Few would deny that the number of cyber-attacks – whether made public or not – is growing. Today, there are more data breaches reported in the mainstream media, not just the IT media. Cloud security, and IT security in general, are thus high on the corporate IT to-do lists for most CIOs and their teams.
However, cloud security is a peculiar beast, with the average corporate IT organization’s ability to invest in, and to address, cloud-related security threats often hampered by a plethora of cloud security myths. Some of them might be truths while others often FUD – fear, uncertainty, and doubt – deviously created to direct corporate IT purchasing decisions away from cloud.
To debunk the most common cloud security myths, we need to dig deeper into the relative levels of truth and deceit in the following three points.
1. “It’s Safer to Stay On-Premise”
There’s a perception that there are more breaches in the cloud than with on premise, however this isn’t supported by independent security research. There are a number of angles to consider here:
- Research shows that malware is more likely to attack non-cloud systems than those in the cloud, with the route taken by hackers more likely to be through employees, and social engineering, than it is a cloud API.
- In terms of cloud technology, hypervisors and VLANs – which are used on premise as well as in all clouds – are robust technologies that are practically impossible to crack. If there was a technology-related exploit, then it would apply to both non-cloud and cloud platforms.
- Public clouds are also often perceived as insecure because they are “outside the corporate firewall” – but in the age of the borderless network, and with the reduced efficacy of perimeter firewalls, if you are on the network then you have an attack surface, regardless of location.
Another part of the myth is “tenant terror,” which is the phobia of sharing a cloud platform. Or more specifically, the fear of the multi-tenant resource pooling that shares compute, storage, and network amongst non-related tenants. However, this is now a mature approach, which is widely accepted by even the most risk-averse government organizations.
Verdict = Debunked
2. “Cloud Security Is Simple”
Thanks to self-service, cloud security can be perceived as simple. And an IT organization can control their public cloud security policies – including identity and access management – without being reliant on a legion of cloud service provider security staff.
However, these cloud controls aren’t the only important facets of cloud security. Visibility is probably more crucial, and where this gets difficult for organizations is in achieving a view across non-cloud and cloud systems, especially where the systems interact.

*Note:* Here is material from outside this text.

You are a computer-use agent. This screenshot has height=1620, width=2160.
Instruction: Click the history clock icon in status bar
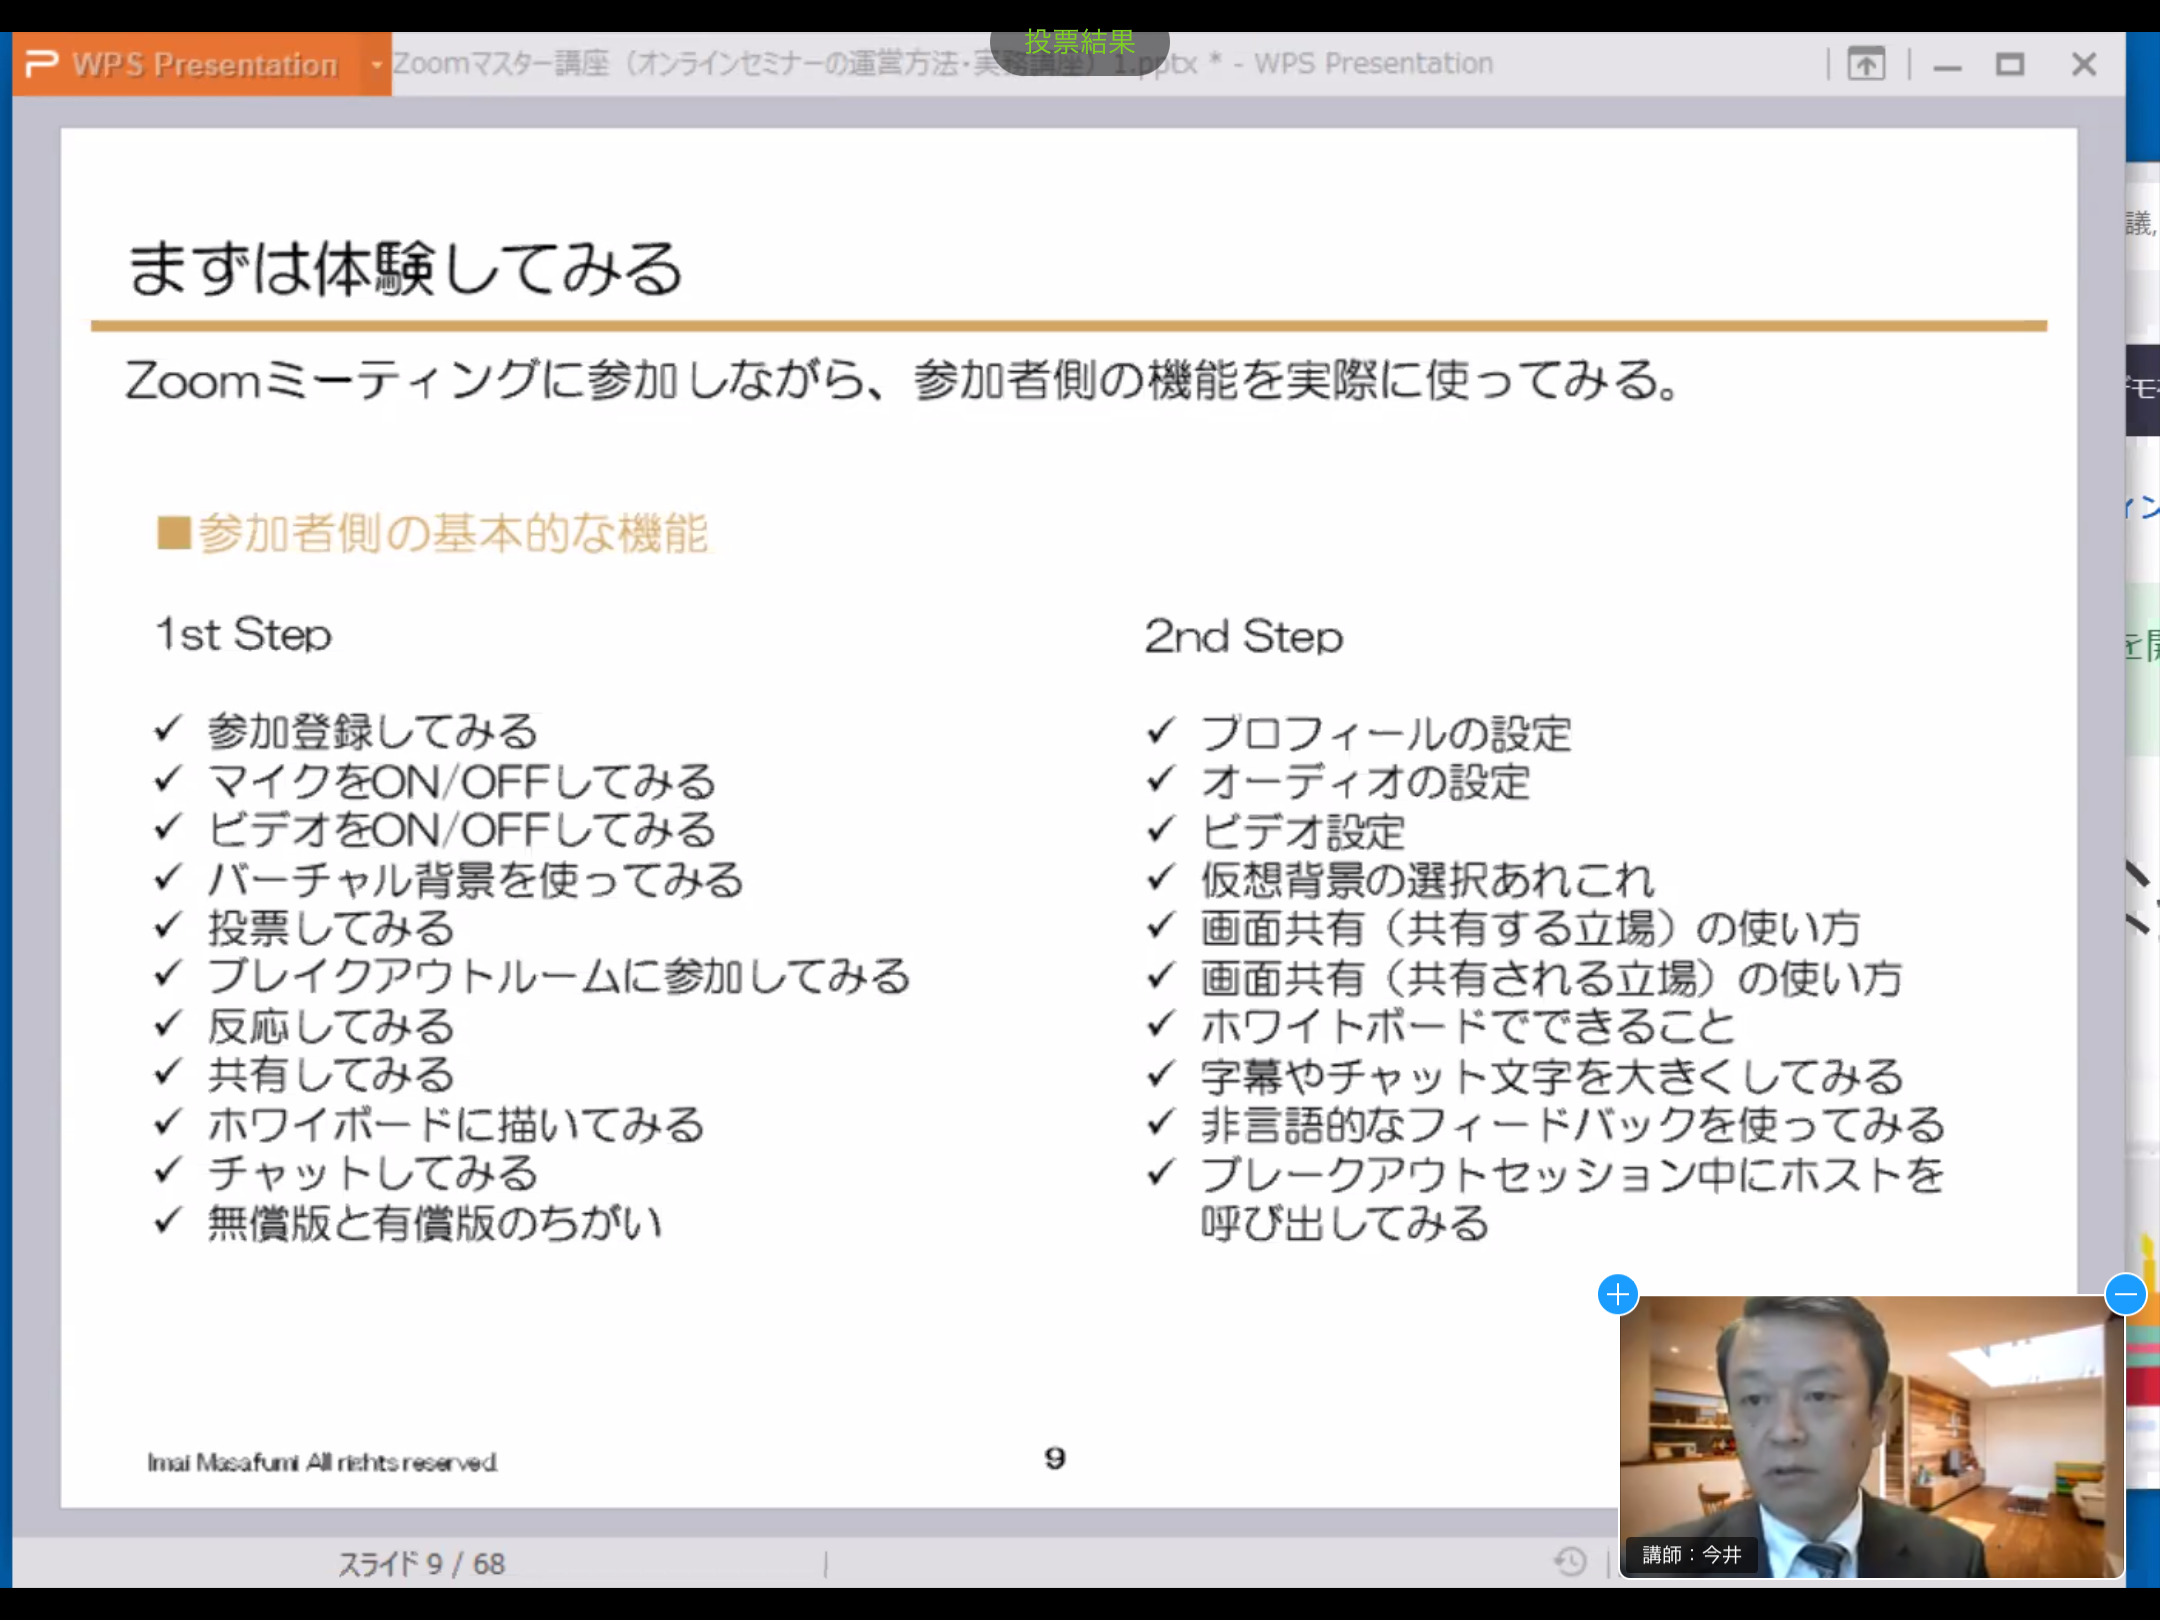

This will often lead to the purchase of a security or IT management technology to simplify cloud security. But this solving-security-by-buying-a-product approach can increase rather than decrease complexity – particularly if it’s the introduction of a tool aligned with old IT management practices that are now incompatible with the complexity of cloud.
Verdict = Debunked
3. “I’m Not in Control of My Data with Cloud”
Data sovereignty is a classic cloud myth.
It’s a mix of truth and deceit, and it’s not as simple as ensuring that your data lives in the right region – it’s also potentially affected by the location of the cloud service provider’s headquarters. If you must have your data in a specific region, or in specific regions, thankfully you can usually achieve this with a global cloud service provider – given that the leading public cloud service providers now have data center locations around the world.
However, if these providers don’t have the location you need, then a regional cloud provider might work better for you – but be aware that you’ll then have another service provider to manage and a different service experience to deal with. Also be cautious of regional providers that deliberately play on the sovereignty myth to win your business.
Then the resource pooling nature of public clouds makes storage interesting – in that you don’t control the replication of data. Anyone who believes the “I’m not in control of my data with cloud” myth will see this as a security issue – the concern being that cloud service provider staff will be using customer data for ill-gotten-gain. To alleviate this concern, understand the data-at-rest and in-transit encryption methods used – for which the provider doesn’t hold the keys – and the provider’s standard operating procedures for accessing customer information.
Verdict = Debunked
Then there is the myth that the cloud service provider is totally responsible for cloud security – but that’s another article in itself.